__Data to use__.
"""

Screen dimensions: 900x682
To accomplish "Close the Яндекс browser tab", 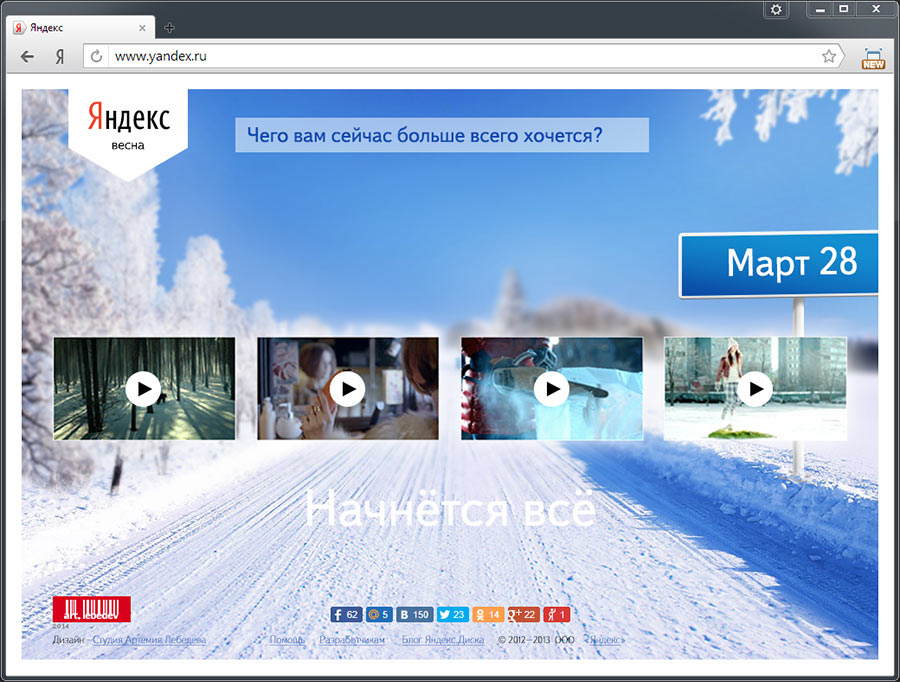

"""
"""

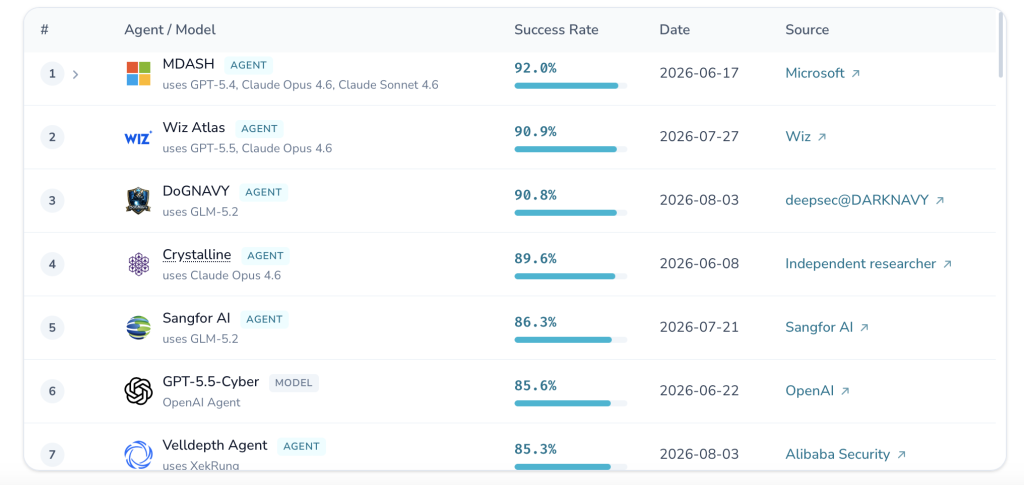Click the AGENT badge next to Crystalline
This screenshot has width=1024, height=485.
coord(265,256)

"""

__Task description__.
Here the job is to copy the listing above word for word, starting at the line with "Screen dimensions: 900x682" and ending at the line with "the Яндекс browser", and to leave out the pictures.

__Output for this task__.
Screen dimensions: 900x682
To accomplish "Close the Яндекс browser tab", 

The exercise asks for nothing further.